Saved data entries
----------------
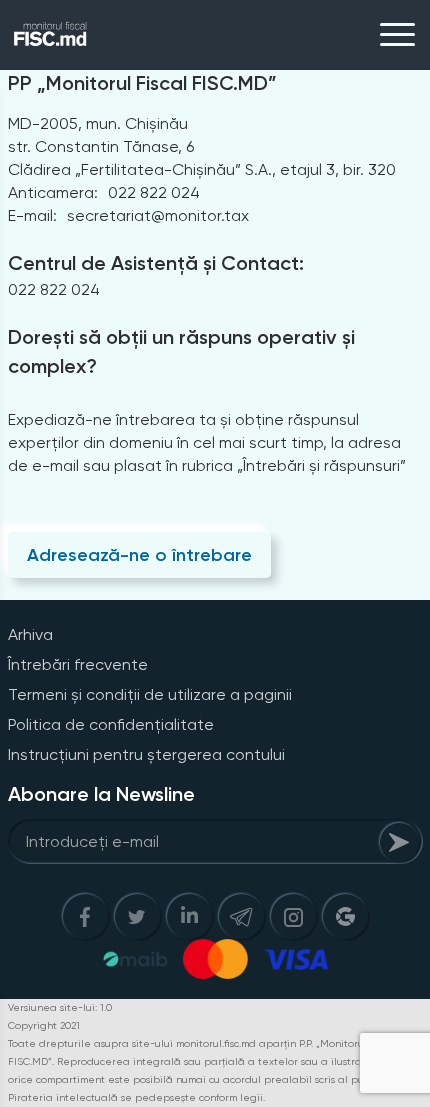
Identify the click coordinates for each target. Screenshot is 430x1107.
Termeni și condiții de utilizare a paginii (150, 694)
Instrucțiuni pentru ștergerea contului (146, 754)
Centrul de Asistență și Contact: (156, 263)
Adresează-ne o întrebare (139, 555)
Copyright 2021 (44, 1025)
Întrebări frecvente (78, 664)
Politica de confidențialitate (111, 724)
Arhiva (30, 634)
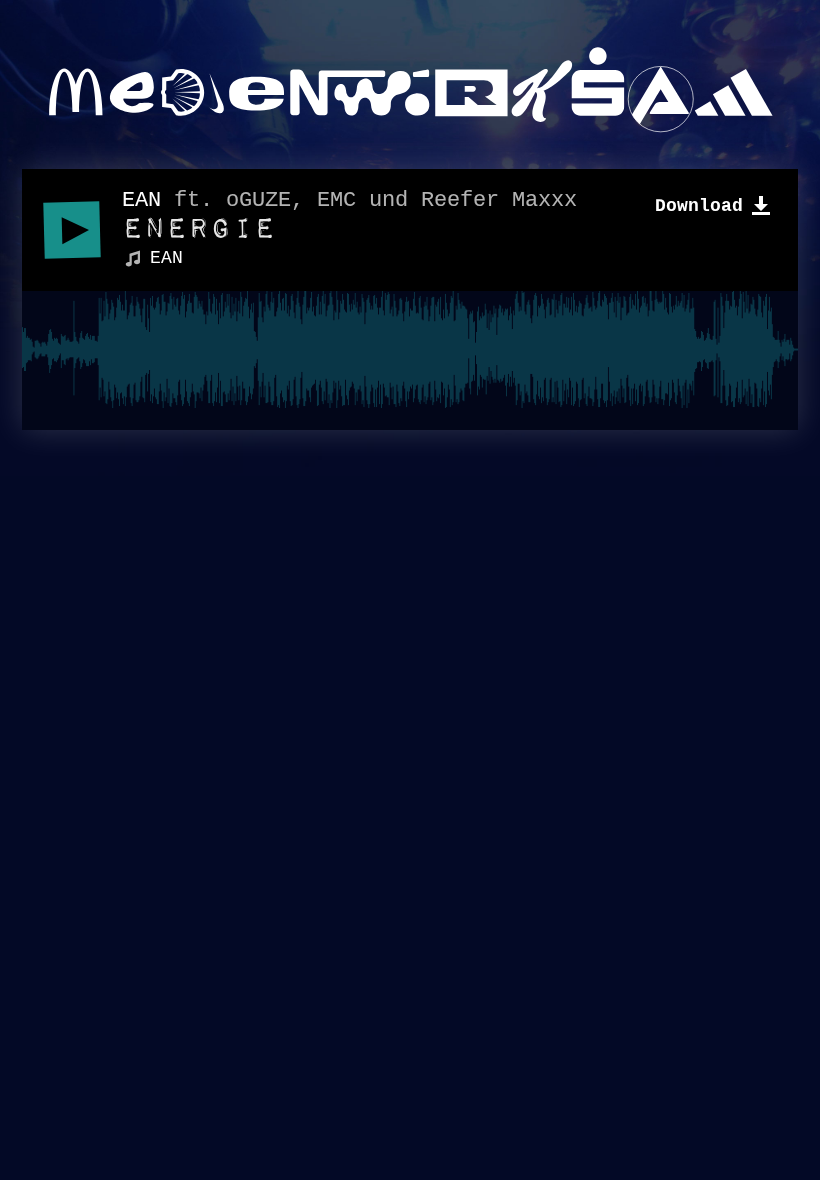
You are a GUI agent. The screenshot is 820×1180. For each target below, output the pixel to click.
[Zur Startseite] (410, 90)
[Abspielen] (71, 229)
----------------
YOUR INSTRUCTIONS
Lines from the entries that contain the string "each" must be found and copied.

ANSWER FOR THIS EXERCISE
Identify the click coordinates for each target. Screenshot is 430x1107.
You are a GUI agent. The screenshot is 820×1180. For each target below, output the pixel to click.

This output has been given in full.